Tarık Alhomayed
Suudi yazar. Şarku'l Avsat eski genel yayın yönetmeni
TT

İran’ın öfkesi!

Reuters’ın haberine göre ABD ve Avrupa Troykası, henüz açıklanmamış noktalarda bulunan uranyum izlerine ilişkin sorulara eksiksiz cevap vermemesi dolayısıyla İran'ın eleştirilmesi yönünde Uluslararası Atom Enerjisi Ajansı (UAEA) Yönetim Kurulu'na bir karar taslağı gönderdi.
Haberde “ABD, İngiltere, Almanya ve Fransa, UAEA Yönetim Kurulu'na ajansın açıklanmayan bölgelerdeki uranyum izleriyle ilgili sorularına eksiksiz yanıt vermemesi dolayısıyla İran'ın eleştirildiği bir karar taslağı sundu” ifadeleri kullanıldı.
Söz konusu haberin sonlarında bu gelişme ‘İran’ı öfkelendirmesi muhtemel bir adım’ şeklinde nitelendirildi. Soru şu: Hangi öfkeden bahsediyoruz? Neyden kaynaklanacak bu öfke? ‘İran'ı öfkelendirmesi’ doğru bir ifade mi? Veya İran'ın nükleer dosyadaki manipülatif tutumlarına bir gerekçe olabilir mi?

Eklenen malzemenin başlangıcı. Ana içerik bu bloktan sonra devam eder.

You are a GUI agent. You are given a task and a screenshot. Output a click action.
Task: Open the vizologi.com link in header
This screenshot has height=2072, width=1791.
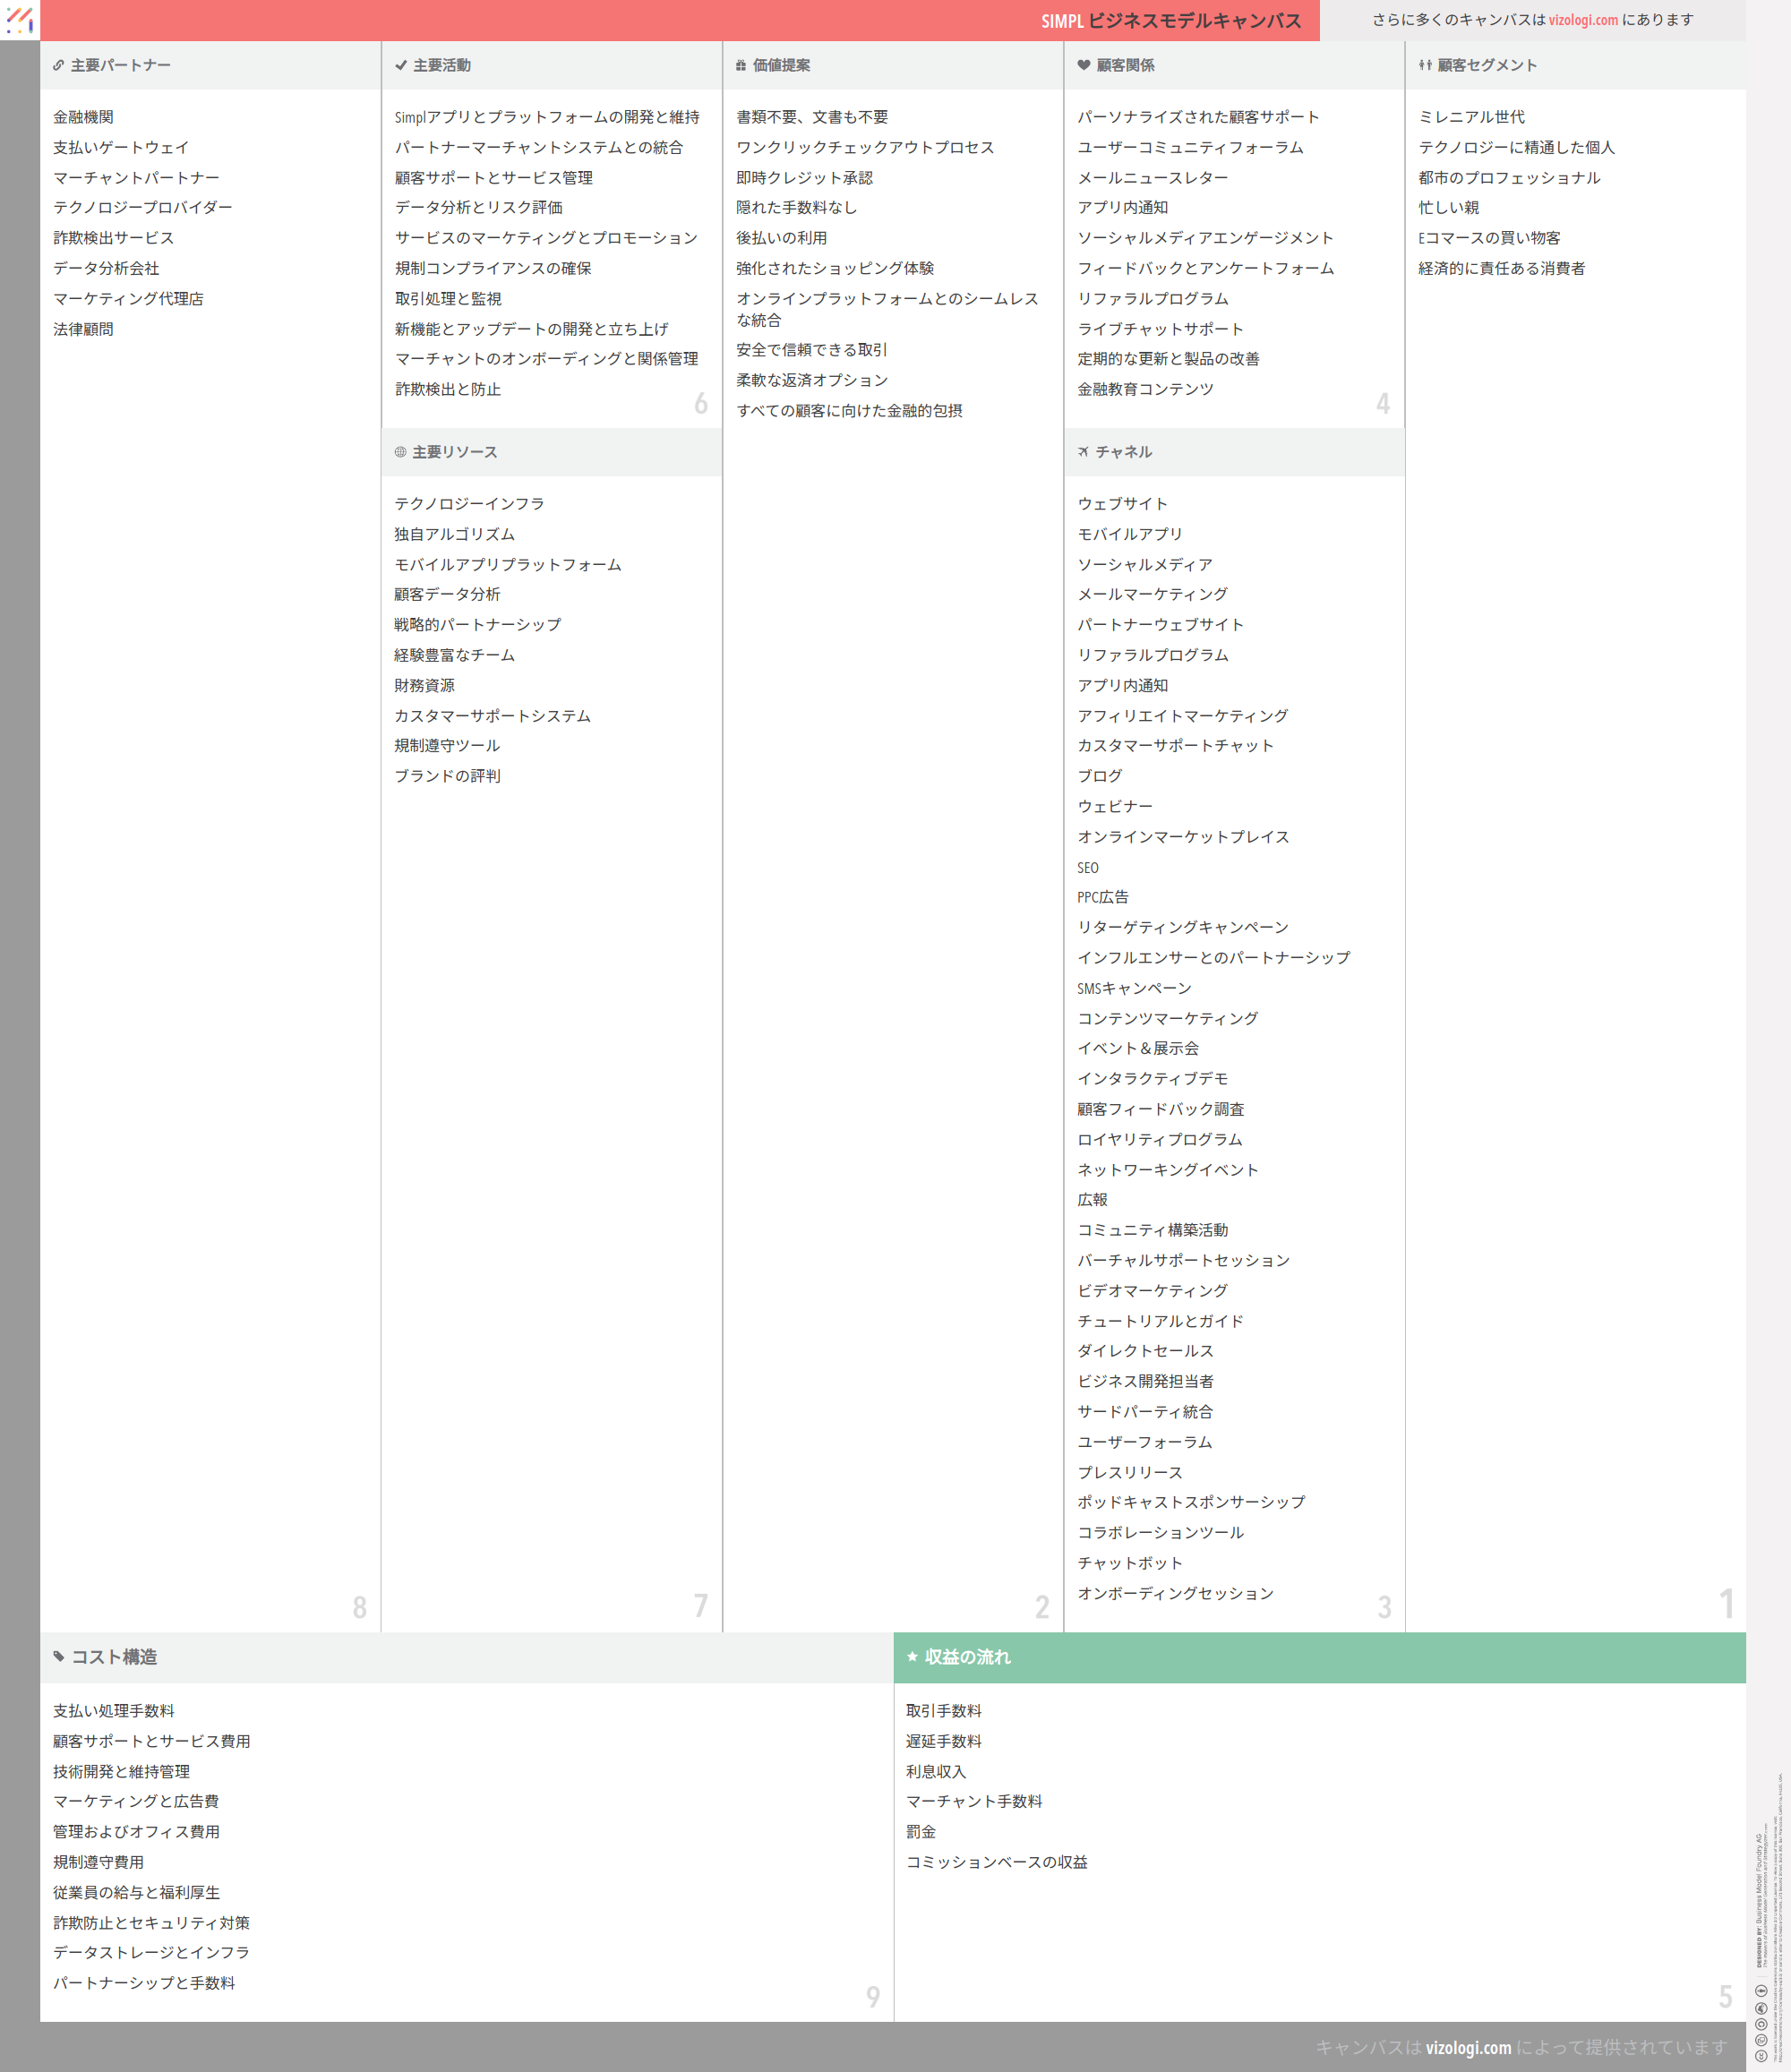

Humeyni iktidara geldiğinden bu yana İran’ın izlediği yaklaşım bize Tahran'ın hiçbir karara, anlaşmaya, uzlaşmaya veya herhangi bir müzakere çıktısına uymadığını, İran'ın tek yaptığının istenen hedefe ulaşana kadar zamandan yararlanmak olduğunu söylüyor.
Nükleer dosyada şu husus çok net: Tahran bir yandan suiistimal yolunda ilerlerken diğer yandan ise nükleer bombaya hedefine ulaşmaya çalışıyor. Eski ABD Başkanı Trump'ı 2015’te nükleer anlaşmadan çekildiği için suçlamak da bu yöndeki adımlarından.
İran’ın planı ortada. İran ile muhatap olan herkes, onun bir şey söyleyip tersini yaptığını, İran rejiminin nükleer hedefe ulaşmak için tasarlandığını bilir. Dini Lider nükleer bomba edinmeyi haram kılan bir fetva olduğunu söylese dahi bu böyledir.
İran uzun süredir ABD tarafından ve uluslararası düzeyde uygulanan yaptırımların ağırlığı altında kalıyor. Ne bu durum, ne de İran’ın tutumu değişti. İran uluslararası toplumun yasalarına saygılı bir devlet olmak istemiyor. Zirâ belirli bir hedefi var, o da nükleer silaha ulaşmak.
Dolayısıyla medya söyleminde İran'ın ‘öfkeleneceğinden’ bahsetmek ve bunu kutsamak, şayet iyi niyetliysek, Batı ve ABD üzerinde bir baskı kurma sürecinden başka bir şey değildir. Yahut Batı'nın İran ile ciddi bir anlaşma yapmayışını gerekçelendirme yönünde bir Batı-Amerikan sızıntısı olabilir.
İran'ın ‘öfkesi’, İran’ın hayali yıkıcı gücünün ve alınmayacak bir kararın (öfkelenme kararı) propagandasından başka bir şey değildir. İşte İsrail’den tokat üstüne tokat yiyen bir İran. Bölgede değil de bizzat İran dahilinde. İran ise yanıtsız kalıyor.
Bunun sebebi açık: Tahran, İsrail ile gerçek bir savaşa girmeyi ya da savaşa yol açacak bir yüzleşmede bulunmayı istemiyor. Zirâ şimdiki amacı nükleer silah elde etmek olan İran, İsrail ile askeri bir çatışmaya girmenin zor olacağını biliyor.
Dolayısıyla İran’ın hamleleri bölgemizle ve Arap ülkeleri ile sınırlı kalacaktır. Batı'nın Ukrayna'da süregelen savaştan ders alması, nükleer bir devlet (Rusya) ile uğraşmanın zorluğunu idrak etmesi gerekiyor. Kaçınılmaz nükleer silahlanma yarışını bir kenara bırakalım, bölgemiz bir saatli bomba haline gelebilir.
Özet olarak: İran anlayışlı değildir, bildiği tek dil kaba kuvvet dilidir. Ancak bu bir zaman kaybıdır; İran nükleer bir devlet haline geldiği taktirde bölgede gerçek bir felaket kaydedilebilir.